House Dems pass short-term debt ceiling increase, awaits Biden signature
The House of Representatives passed a short-term debt limit increase on Tuesday to provide $480 billion that will ensure the federal government does not default on its financial obligations through Dec. 3.
The language to pass the increase was included in a procedural 219-206 vote on three unrelated measures, making it easier for Republicans to vote against the measure.
Its passage comes shortly before Congress’ Oct. 18 deadline, when Treasury Secretary Janet Yellen cautioned that cash reserves would be exhausted, warning that a default could have a “catastrophic” impact on the economy and financial markets.
The Senate passed the measure last week after Senate Minority Leader Mitch McConnell (R-Ky.) called Majority Leader Chuck Schumer’s bluff, proposing that Democrats could either agree to a short-term increase to provide more time for them to pass it along party lines or move on an expedited reconciliation process to allow Democrats to pass a long-term measure on their own.
While eleven Republicans voted in favor of the short-term increase in the upper chamber — with almost all of Senate GOP leadership supporting the measure — it received little GOP support in the House, with members voicing their reluctance to vote in favor of the measure.
Republicans have been vocal that they will not vote for a long-term debt limit increase, calling for Democrats to use the reconciliation process — which allows them to bypass the filibuster in the Senate — to act on the matter, since that is how they have chosen to pass a broad social spending bill pushed by President Biden, which is expected to cost between $1.5 trillion and $2 trillion — down from its original pricetag of $3.5 trillion.

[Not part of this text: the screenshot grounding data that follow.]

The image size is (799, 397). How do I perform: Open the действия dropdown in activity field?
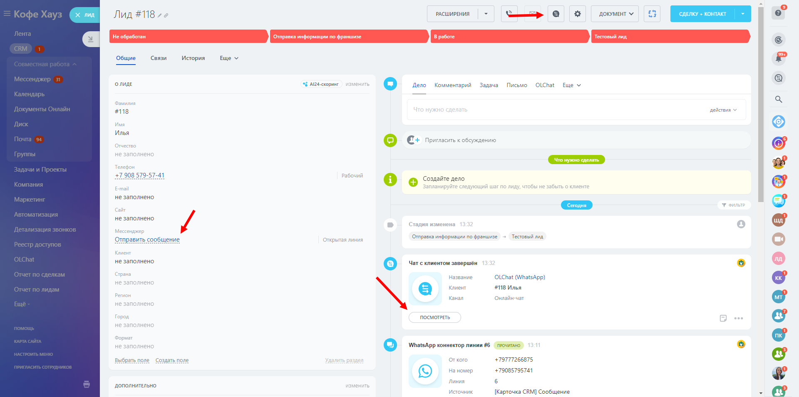723,110
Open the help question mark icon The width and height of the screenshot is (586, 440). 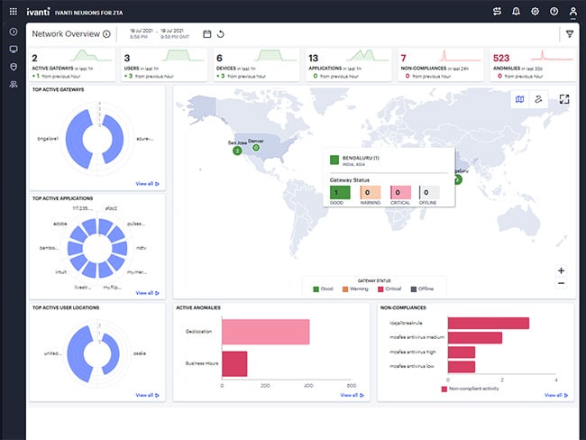554,12
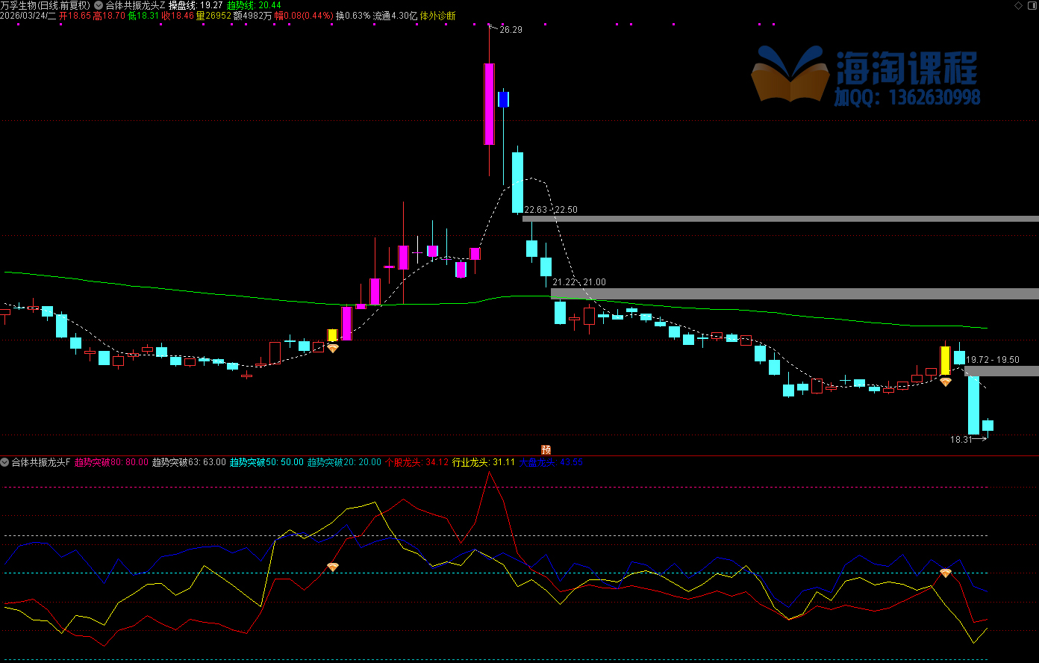Select the blue candle near the peak

point(503,99)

“I am glad that I decided to wear my boots today because it’s getting deep in the swamp up here today listening to the garbage on the other side of the aisle. The Democrats have already pushed through $2 trillion of reckless, wasteful spending at the expense of working class Americans,” said Rep. Jason Smith (R-Mo.) on the floor ahead of the vote.

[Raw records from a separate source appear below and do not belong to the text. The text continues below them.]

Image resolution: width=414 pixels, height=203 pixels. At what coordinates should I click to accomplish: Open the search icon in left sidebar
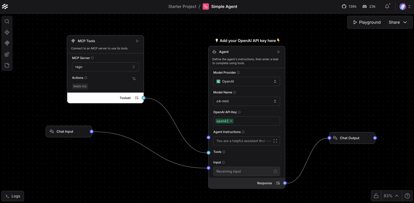coord(7,21)
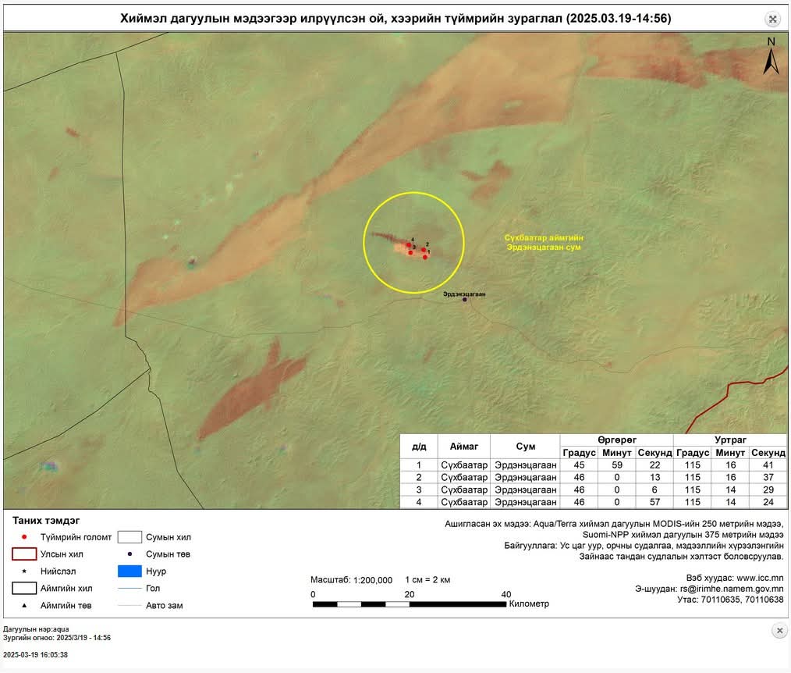
Task: Click the red Түймрийн голомт legend dot
Action: click(25, 537)
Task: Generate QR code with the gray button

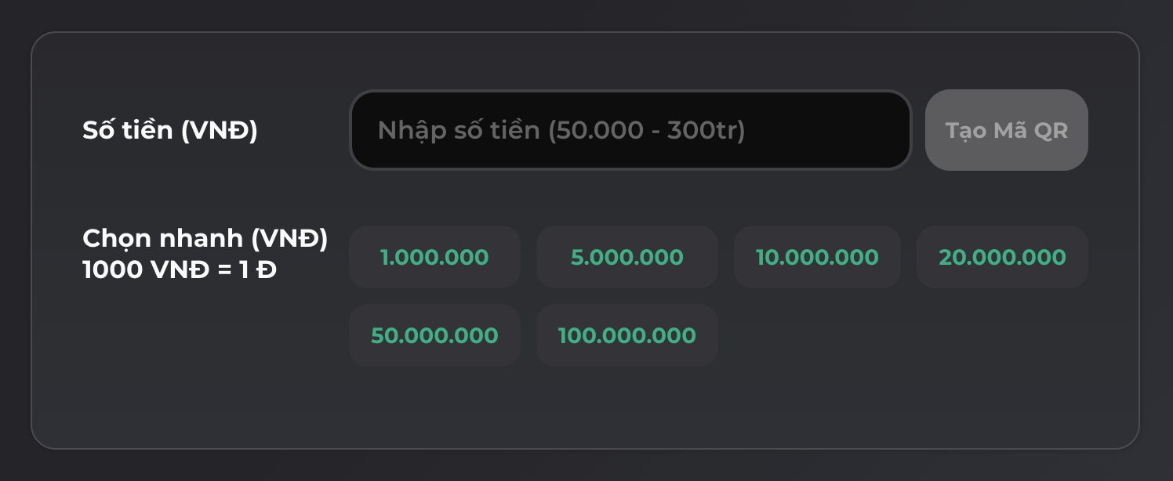Action: (x=1007, y=130)
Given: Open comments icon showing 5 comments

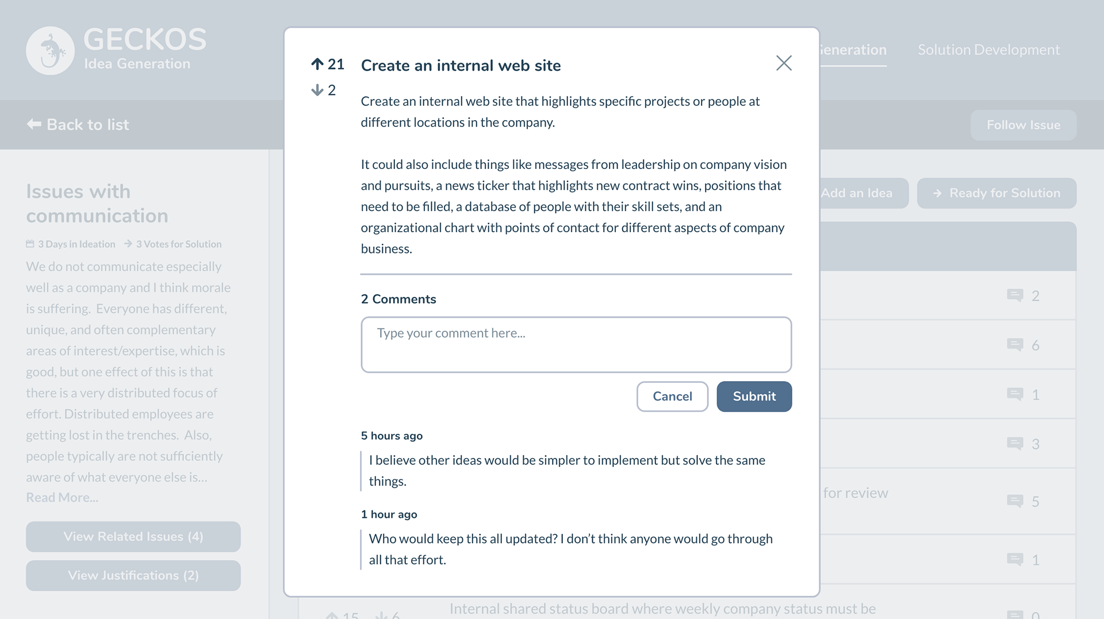Looking at the screenshot, I should 1015,501.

“Now they’re wanting to push through another $4.3 trillion reckless spending bill that will reward their political friends, their wealthy donors, and their allies at the expense of working class Americans,” he said.
“If you want to raise the debt $480 billion until December, guess what, listen to the White House. Just last week, the White House said there’s $480 billion of unobligated funds from your Biden bailout bill from March. Use that.”
Democrats have blasted the notion that it should be raised on a partisan basis, with House Rules Committee Chairman Jim McGovern (D-Mass.) arguing that Democrats have supported raising the debt ceiling under Republican control and feels it is necessary to pay for the previous administration’s spending.
“You wonder why people hate Congress,” he said, taking a swing at Smith. “We have somebody on the Budget Committee trying to make us believe that, in fact, you know, that raising the debt limit somehow controls spending. The bottom line is the debt limit is about paying the bills that have already been accumulated, including many of the bill that my friend who just spoke voted to accumulate, including a tax cut bill that benefited the well off and well connected.”
Schumer (D-NY) opted to accept McConnell’s short-term offer, but then blew up any hint of bipartisanship by taking aim at Republicans in a fiery floor speech.
While McConnell proposed the short-term measure, he asserted that Republicans will not vote in favor of raising the debt ceiling in November in a letter sent to President Biden, adding that he believes Schumer’s rhetoric “only further alienated the Republican members who helped facilitate this short-term [debt ceiling] patch. It has poisoned the well even further.”
As Democrats look to avoid using reconciliation to address the matter, Speaker Nancy Pelosi (D-Calif.) expressed support of a bill spearheaded by Rep. Brendan Boyle to place the responsibility of raising the debt ceiling in the hands of the Treasury secretary, but could be overruled by Congress.